Non-aqueous capillary electrophoresis with electrochemical detection

The application of electrochemical detection (ED) in conjunction with non-aqueous capillary electrophoresis (CE) is described. Using an acetonitrile-based buffer system only minor effects of the high voltage on the electrochemical detection circuit occur during CE experiments. Thus, for the first time CE-ED measurements are performed employing 75-mu m I.D. capillaries without a special capillary modification or interruption. Capillaries from various sources are evaluated regarding their suitability for non-aqueous CE-ED. All fused-silica capillaries tested allow reproducible measurements. However, there are differences in separation efficiency depending on the fused-silica material used.
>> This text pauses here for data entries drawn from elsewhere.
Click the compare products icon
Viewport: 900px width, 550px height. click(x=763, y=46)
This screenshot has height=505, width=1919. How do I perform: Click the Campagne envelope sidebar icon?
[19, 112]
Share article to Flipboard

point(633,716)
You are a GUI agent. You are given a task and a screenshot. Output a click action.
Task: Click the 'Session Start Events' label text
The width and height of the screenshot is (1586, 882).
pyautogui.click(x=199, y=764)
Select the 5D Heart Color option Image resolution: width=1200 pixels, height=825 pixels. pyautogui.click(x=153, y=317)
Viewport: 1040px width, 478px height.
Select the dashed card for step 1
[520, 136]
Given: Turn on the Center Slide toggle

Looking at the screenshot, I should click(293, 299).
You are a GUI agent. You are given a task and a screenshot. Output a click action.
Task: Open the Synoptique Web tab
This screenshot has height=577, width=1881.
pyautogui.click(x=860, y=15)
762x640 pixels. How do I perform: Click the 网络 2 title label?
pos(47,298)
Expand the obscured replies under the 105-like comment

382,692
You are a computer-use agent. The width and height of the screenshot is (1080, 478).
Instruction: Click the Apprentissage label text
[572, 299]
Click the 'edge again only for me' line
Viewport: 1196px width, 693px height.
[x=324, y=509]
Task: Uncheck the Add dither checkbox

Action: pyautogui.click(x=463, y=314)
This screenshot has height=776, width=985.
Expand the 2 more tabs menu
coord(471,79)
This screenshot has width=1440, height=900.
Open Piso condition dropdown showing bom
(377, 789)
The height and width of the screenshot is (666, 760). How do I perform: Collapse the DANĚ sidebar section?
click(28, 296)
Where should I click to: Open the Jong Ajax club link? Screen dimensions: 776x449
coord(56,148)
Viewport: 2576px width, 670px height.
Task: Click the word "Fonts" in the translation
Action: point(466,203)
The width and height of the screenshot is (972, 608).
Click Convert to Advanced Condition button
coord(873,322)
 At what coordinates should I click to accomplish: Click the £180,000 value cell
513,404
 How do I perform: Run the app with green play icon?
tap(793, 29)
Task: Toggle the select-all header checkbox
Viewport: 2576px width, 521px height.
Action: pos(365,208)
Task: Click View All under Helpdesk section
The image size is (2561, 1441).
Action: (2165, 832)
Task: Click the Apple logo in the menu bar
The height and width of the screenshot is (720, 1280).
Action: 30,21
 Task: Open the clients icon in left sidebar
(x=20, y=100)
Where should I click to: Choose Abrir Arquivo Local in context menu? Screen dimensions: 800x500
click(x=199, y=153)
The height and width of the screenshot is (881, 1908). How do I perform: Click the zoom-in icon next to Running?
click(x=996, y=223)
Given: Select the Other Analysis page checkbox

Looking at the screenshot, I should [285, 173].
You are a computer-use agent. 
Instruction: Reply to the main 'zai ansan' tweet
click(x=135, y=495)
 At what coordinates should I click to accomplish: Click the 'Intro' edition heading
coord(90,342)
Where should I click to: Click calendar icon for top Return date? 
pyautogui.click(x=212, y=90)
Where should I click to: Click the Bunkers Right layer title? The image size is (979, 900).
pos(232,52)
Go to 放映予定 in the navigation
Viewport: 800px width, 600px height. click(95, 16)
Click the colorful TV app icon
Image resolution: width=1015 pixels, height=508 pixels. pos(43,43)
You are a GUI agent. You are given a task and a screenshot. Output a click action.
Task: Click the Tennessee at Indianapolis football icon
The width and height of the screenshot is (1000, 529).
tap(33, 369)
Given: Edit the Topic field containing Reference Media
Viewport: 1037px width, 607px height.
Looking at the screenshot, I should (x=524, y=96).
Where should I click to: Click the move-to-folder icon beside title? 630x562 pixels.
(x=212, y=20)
The analytical characteristics of non-aqueous CE-ED are explored using ferrocene and (ferrocenylmethyl)trimethyl ammonium perchlorate ([FcMTMA]ClO4) as model analytes. The reproducibility of migration time and signal height is expressed by relative standard deviations of 0.18 and 1%, respectively (n = 10). The limit of detection for [FcMTMA]ClO4 is 6 x 10(-8) M. Practical applications concerning the determination of dye compounds such as malachite green, crystal violet and rhodamine B are discussed. A remarkably good stability of electrode response is observed for extended measuring periods owing to the well-defined surface characteristics of the platinum electrode in the acetonitrile-based medium. (C) 1998 Elsevier Science B.V.